_Exercise brief_.
Search the records for the string "column", then copy each line that has it.

_Records for processing_.
▼
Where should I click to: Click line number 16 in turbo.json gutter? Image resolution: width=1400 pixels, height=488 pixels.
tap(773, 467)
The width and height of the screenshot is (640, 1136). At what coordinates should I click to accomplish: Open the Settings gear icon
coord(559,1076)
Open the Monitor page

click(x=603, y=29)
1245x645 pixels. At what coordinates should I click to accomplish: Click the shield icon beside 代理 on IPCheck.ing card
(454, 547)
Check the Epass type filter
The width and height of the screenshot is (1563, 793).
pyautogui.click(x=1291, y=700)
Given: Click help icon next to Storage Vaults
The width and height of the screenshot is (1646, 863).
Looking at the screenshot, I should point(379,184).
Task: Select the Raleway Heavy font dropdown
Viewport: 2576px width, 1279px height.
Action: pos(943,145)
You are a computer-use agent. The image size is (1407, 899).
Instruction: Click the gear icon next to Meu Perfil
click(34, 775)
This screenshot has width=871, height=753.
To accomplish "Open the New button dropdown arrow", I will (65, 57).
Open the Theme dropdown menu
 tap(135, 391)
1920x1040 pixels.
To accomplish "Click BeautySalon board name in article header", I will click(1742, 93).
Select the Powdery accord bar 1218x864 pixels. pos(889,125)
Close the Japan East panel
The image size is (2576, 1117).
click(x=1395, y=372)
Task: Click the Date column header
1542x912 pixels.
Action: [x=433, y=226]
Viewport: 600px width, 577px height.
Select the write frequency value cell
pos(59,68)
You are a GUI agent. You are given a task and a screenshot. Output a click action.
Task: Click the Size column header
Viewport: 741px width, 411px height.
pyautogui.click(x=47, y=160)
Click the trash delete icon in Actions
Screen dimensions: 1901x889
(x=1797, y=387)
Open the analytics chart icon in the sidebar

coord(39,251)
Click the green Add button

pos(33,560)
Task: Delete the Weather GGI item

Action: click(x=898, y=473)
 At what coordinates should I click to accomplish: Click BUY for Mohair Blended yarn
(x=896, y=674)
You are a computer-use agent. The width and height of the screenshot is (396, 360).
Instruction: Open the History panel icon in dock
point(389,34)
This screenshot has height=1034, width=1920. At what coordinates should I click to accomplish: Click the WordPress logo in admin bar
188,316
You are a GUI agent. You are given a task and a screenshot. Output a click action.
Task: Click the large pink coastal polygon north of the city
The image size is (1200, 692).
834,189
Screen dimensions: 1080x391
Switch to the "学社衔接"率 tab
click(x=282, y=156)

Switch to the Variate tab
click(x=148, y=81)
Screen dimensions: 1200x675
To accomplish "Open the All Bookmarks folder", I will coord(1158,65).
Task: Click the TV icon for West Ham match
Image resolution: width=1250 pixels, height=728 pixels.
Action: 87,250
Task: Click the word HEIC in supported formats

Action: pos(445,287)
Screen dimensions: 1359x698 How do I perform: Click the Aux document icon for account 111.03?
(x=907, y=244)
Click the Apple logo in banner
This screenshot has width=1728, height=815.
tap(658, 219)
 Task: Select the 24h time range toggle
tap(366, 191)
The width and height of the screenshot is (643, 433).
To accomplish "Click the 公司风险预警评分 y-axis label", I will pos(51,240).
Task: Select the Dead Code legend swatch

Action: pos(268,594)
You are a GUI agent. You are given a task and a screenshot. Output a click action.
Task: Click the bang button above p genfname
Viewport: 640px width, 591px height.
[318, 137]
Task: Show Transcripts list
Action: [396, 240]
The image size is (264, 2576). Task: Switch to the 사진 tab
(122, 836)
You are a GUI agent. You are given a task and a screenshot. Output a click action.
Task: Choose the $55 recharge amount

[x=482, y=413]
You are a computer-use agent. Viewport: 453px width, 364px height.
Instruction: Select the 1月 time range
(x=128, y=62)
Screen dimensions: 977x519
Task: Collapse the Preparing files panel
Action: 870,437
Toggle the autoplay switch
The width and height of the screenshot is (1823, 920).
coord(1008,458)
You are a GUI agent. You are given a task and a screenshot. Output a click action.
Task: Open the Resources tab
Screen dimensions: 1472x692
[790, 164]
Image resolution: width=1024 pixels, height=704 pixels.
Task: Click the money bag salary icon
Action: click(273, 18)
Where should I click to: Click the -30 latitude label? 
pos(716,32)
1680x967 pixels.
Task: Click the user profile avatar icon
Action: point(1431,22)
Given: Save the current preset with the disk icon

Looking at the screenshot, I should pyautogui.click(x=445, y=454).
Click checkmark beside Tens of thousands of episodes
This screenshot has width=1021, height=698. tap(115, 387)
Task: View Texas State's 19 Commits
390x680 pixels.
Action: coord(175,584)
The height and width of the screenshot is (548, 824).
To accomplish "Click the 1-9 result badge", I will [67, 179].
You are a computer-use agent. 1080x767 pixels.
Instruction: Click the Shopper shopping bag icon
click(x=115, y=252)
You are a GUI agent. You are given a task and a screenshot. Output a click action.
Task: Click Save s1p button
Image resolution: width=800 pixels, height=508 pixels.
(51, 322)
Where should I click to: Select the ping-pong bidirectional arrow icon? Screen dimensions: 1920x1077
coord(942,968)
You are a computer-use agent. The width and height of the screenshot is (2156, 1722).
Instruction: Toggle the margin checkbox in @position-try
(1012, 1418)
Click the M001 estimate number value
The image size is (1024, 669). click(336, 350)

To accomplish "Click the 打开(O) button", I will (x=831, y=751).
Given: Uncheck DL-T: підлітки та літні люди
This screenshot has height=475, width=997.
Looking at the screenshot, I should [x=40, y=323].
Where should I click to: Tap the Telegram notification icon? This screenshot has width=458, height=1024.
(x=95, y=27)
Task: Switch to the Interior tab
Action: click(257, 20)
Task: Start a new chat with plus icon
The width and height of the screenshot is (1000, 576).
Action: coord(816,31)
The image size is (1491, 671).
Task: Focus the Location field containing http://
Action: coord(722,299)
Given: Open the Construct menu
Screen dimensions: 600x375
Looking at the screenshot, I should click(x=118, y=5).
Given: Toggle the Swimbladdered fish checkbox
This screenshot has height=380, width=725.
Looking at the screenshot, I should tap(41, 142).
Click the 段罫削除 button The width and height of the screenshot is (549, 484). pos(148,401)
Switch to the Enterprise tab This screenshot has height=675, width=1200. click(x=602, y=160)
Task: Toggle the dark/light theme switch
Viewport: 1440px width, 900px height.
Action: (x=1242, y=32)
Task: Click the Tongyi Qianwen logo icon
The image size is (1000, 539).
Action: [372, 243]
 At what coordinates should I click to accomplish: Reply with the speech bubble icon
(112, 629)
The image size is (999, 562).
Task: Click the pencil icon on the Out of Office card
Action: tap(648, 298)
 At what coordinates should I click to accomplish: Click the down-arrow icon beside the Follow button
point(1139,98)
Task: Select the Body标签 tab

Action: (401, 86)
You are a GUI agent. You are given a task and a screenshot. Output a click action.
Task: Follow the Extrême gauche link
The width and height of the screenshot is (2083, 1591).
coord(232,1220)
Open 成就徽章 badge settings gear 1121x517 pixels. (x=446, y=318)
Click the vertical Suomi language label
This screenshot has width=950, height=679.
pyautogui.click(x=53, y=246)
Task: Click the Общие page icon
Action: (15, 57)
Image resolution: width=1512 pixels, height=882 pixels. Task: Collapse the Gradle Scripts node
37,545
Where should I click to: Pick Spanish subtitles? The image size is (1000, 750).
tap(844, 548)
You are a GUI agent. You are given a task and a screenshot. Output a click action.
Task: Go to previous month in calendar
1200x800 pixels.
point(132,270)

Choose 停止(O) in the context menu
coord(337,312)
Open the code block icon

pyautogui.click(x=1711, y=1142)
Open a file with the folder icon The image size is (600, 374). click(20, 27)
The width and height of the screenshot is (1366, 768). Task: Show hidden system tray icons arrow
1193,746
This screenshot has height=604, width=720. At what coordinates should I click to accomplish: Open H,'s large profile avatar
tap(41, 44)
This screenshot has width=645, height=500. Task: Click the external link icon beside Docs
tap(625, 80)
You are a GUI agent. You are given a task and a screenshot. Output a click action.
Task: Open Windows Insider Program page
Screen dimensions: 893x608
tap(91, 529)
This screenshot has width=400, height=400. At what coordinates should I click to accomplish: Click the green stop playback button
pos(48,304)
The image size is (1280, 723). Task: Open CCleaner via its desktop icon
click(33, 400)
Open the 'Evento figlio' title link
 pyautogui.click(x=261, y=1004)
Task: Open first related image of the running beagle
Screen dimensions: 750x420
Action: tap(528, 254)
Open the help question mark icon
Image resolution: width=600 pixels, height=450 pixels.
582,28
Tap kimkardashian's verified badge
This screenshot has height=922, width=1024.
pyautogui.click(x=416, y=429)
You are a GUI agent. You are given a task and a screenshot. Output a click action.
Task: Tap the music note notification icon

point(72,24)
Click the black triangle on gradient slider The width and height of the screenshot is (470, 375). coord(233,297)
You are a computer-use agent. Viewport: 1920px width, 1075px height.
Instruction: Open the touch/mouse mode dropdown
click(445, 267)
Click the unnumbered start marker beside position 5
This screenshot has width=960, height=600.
▲
_Reply_.
Task: Click the Date column header
Task: Click the Size column header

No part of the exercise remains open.